• **Given text**
I believe that the increasing tendency of states to intervene in others’ affairs, and the idea that it is right and legitimate for them to do so is a very dangerous trend.

The books that you chose and the one you co-edited are not books of the majority – they are quite challenging and radical. I was wondering whether you consider your own politics to be radical?

Yes I think so. I would certainly say radical and progressive. Often the case is made by the defenders of humanitarian intervention that theirs is the progressive case, by alleviating the plight of the oppressed and downtrodden. It’s a claim that can be made in good faith but I don’t think it’s right.

You obviously enjoyed David Chandler’s book, From Kosovo to Kabul and Beyond, but I was wondering whether you wholly agree with his criticisms of interventions in places such as Iraq, Somalia, Bosnia, East Timor and Kosovo?

I think David Chandler is one of the most insightful and consistent critics, and he has managed to make a blow-by-blow criticism of humanitarian intervention. There is a trend among some to cynically dismiss humanitarian intervention, to reduce it to imperialism, but I think what that misses, importantly, is the politics of it. The strength of Chandler’s work is that he never reduces it to old-style imperialism. He is able to meet the challenge of intervention by advancing a very specific set of criticisms.

Chandler discusses the covert agenda behind human rights-led foreign policy. What exactly is that agenda?

 
The cynical or old leftist attack on human rights – that it’s actually a war for resources, or for some ulterior strategic motive. But Chandler shows that it is not that kind of agenda that makes human rights problematic, but human rights themselves.

That’s quite provocative.

I don’t mean the case against human rights as an idea, or the idea that we have no rights. What I understand to be the problem, and I take this from David Chandler, is that the use of human rights in foreign policy is always predicated on there being victims and oppressors. Defending the human rights of others can be a way of masquerading in the language of altruism to advance a particular agenda, or to question the legitimacy of other governments. It can give a ready means to attack other states and to promote the moral authority of your own government.
It also undermines the people who are meant to benefit from human rights because it casts them as powerless, downtrodden victims who are incapable of changing their situation and are completely dependent on the benevolence of outsiders.

• **Exercise**
Extend the interview on humanitarian intervention, picking up right after its last sentence. The records have no connection to the interview on humanitarian intervention.

• **Listed records**
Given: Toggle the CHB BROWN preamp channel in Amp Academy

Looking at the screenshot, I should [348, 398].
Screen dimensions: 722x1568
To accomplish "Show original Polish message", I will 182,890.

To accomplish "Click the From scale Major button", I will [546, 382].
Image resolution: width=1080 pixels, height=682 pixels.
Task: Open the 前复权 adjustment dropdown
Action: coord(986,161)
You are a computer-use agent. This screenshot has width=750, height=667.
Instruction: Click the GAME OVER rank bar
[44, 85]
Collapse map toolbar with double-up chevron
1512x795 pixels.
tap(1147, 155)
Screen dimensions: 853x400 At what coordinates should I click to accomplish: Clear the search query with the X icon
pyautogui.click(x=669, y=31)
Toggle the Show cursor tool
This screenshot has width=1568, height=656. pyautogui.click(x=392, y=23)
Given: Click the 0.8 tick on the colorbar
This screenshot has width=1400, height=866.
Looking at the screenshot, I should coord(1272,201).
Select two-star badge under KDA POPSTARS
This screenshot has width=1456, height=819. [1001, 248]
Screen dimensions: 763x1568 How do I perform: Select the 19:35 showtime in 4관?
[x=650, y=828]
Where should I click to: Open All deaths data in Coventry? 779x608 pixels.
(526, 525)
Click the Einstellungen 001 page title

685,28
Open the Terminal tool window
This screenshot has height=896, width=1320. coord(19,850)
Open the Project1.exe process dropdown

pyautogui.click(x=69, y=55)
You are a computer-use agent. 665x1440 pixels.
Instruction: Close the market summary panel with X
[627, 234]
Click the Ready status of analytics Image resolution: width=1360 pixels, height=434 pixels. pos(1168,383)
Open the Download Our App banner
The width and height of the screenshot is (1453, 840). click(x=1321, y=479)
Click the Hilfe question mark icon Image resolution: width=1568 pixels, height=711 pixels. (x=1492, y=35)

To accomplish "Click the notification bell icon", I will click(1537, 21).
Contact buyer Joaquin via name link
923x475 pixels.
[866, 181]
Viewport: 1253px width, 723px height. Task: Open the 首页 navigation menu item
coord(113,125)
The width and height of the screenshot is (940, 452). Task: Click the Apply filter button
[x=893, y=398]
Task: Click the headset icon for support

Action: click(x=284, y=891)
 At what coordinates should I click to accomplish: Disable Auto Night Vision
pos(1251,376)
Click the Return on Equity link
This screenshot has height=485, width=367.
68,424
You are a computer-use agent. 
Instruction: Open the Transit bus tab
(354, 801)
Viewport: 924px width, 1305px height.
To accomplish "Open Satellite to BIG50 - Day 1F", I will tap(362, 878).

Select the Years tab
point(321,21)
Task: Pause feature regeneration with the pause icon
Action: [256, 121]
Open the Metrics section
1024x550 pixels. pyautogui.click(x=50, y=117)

• **Expected answer**
That sounds a similar argument to that made by Costas Douzinas in his book Human Rights and Empire. He argues that human rights can be an ideology that glosses over an emerging empire. Considering that human rights are designed to apply to all people equally, who precisely would be leading this empire?

It’s interesting because Costas is not particularly specific about whose empire it is – it has more to do with the general rise and rise of human rights. He argues that the rise can achieve the political objectives of the powerful – particularly the Western states. The flexibility that Western states apply regarding interventions works for them very well.

Costas Douzinas supports the idea of cosmopolitanism as a principle in international politics. Could you elaborate on this?

One of the things I like about his book is that he makes a case for universalism – what he calls cosmopolitanism in the old philosophical tradition. I don’t know that it can be realised in any immediate sense but I think it is a worthwhile aspiration, though I do consider 'universalism' a stronger and better term. It means progressing to a world that is more integrated, with greater solidarity between different peoples. Even if it’s abstract and utopian in this day and age, it gives a sense of something we should move towards.

But do you mean a solidarity that recognises the ultimate sovereignty of the state rather than a single global body?

No, I think a world state would be a good thing. Though there seems no way to realise it in the near future. But the best way of achieving it would be through the sovereign state. The UN and the institutions of global governance that exist today are often offered up as a compromise to the state while avoiding the dangers of world government. I think we should reject this option.
Instead of muddling through with all these confusing and overlapping jurisdictions and authorities in international politics, it would be better to use the principles of self-determination and sovereignty as a springboard towards moving towards a more universal world politics.

Let’s turn to Mark Duffield’s book, Global Governance and the New Wars. Why did you choose it?

Partly for its ambition, and also because Mark Duffield is one of the few theorists in international relations who quickly became wise to the conflation of security and development.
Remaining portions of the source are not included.